# Thread: distance with 2 focal points.

1. ## distance with 2 focal points.

An object is placed in front of a converging lens in such a position that the lens (f = 15.0 cm) creates a real image located 21.0 cm from the lens. Then, with the object remaining in place, the lens is replaced with another converging lens (f = 16.0 cm). A new, real image is formed. What is the image distance of this new image?

this is familiar with what i've been working with, but this time there is only one answer and two focal points, so no need to use one focal point, but both! I was unsure how to use both focal points for one answer.

2. Originally Posted by rcmango
An object is placed in front of a converging lens in such a position that the lens (f = 15.0 cm) creates a real image located 21.0 cm from the lens. Then, with the object remaining in place, the lens is replaced with another converging lens (f = 16.0 cm). A new, real image is formed. What is the image distance of this new image?

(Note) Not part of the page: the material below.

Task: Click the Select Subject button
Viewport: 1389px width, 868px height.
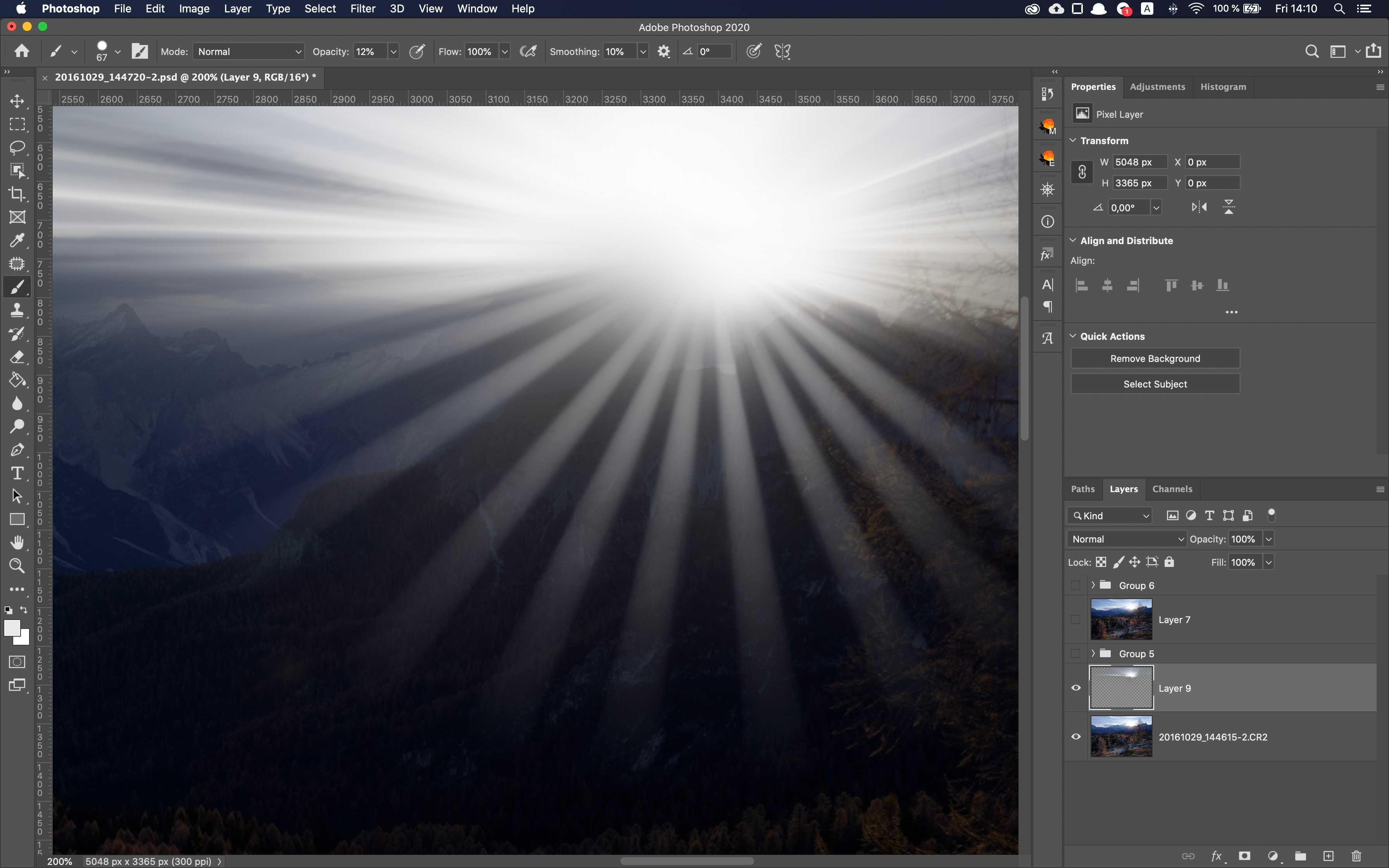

this is familiar with what i've been working with, but this time there is only one answer and two focal points, so no need to use one focal point, but both! I was unsure how to use both focal points for one answer.
You need the thin lense formula

$\frac{1}{s_1}+\frac{1}{s_2}=\frac{1}{f}$

where $s_1$ is the distance of the object in front of the lense and $s_2$ is the
distance of the image behind the lense and f is the forcal length of the lens
(for a thin converging lens)

In the first case we have:

$\frac{1}{s_1}+\frac{1}{21}=\frac{1}{15}$

and in the second:

$\frac{1}{s_1}+\frac{1}{u}=\frac{1}{16}$

where $u$ is the distance of the new image behind the lens.

Treat $x=1/s_1$ and $y=1/u$ as the variables and we have a pair of simultaneous
linear equations to solve, which will allow us to find $u$.